Dieudonat reprit tranquillement:

—Je disais, mon père, et sans exception, que nulle puissance n'est absolue.

—Et je dis que les livres ne vous valent rien! Ils ont affolé d'orgueil votre misérable raison!

—Bien misérable, oh! oui. J'en connais toute la misère et la stérilité.

—Retournez dans votre cellule. Vous ne lirez plus!

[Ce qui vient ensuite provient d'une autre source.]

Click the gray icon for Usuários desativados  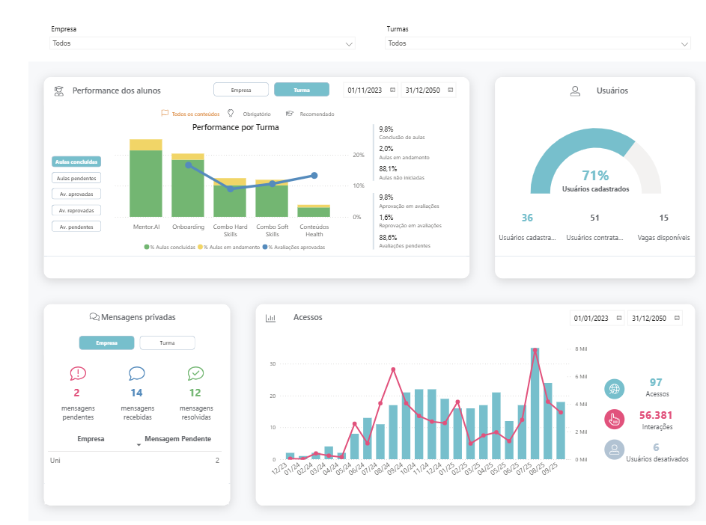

—Je ne veux plus lire, en effet; je croyais même vous l'avoir déclaré, étant venu tout exprès pour cela. Car j'ai aperçu vos maçons, mon père, et ils travaillent! Or, après tant d'années perdues, je souhaiterais maintenant de m'adonner, moi aussi, à une besogne réelle, si humble qu'elle fût. Vous êtes irrité contre moi, mon père, et je ne le serais pas moins que vous si les appréciations de mon esprit relevaient de ma volonté, au lieu de s'imposer à elle, comme elles font et doivent faire. Daignez me croire: le seul rôle auquel j'aspire est de me rendre utile un peu. Envoyez-moi parmi ces maçons que j'envie, que j'admire.

—Monseigneur vous a interdit tout contact avec le dehors: ses ordres sont formels.

—Alors, mon père, trouvez-moi une tâche au dedans, une vraie tâche, qui serve à mes pareils, je vous en supplie, mon père.

—J'y réfléchirai, et, lorsque j'aurai pris l'assentiment de Monseigneur, nous aviserons. Allez.

Le prince regagna sa cellule, avec la satisfaction d'un homme qui vient décidément de prendre le meilleur parti.

Il ferma tous ses livres, les salua poliment, les remercia, et leur dit adieu.

Un moine vint les prendre en silence.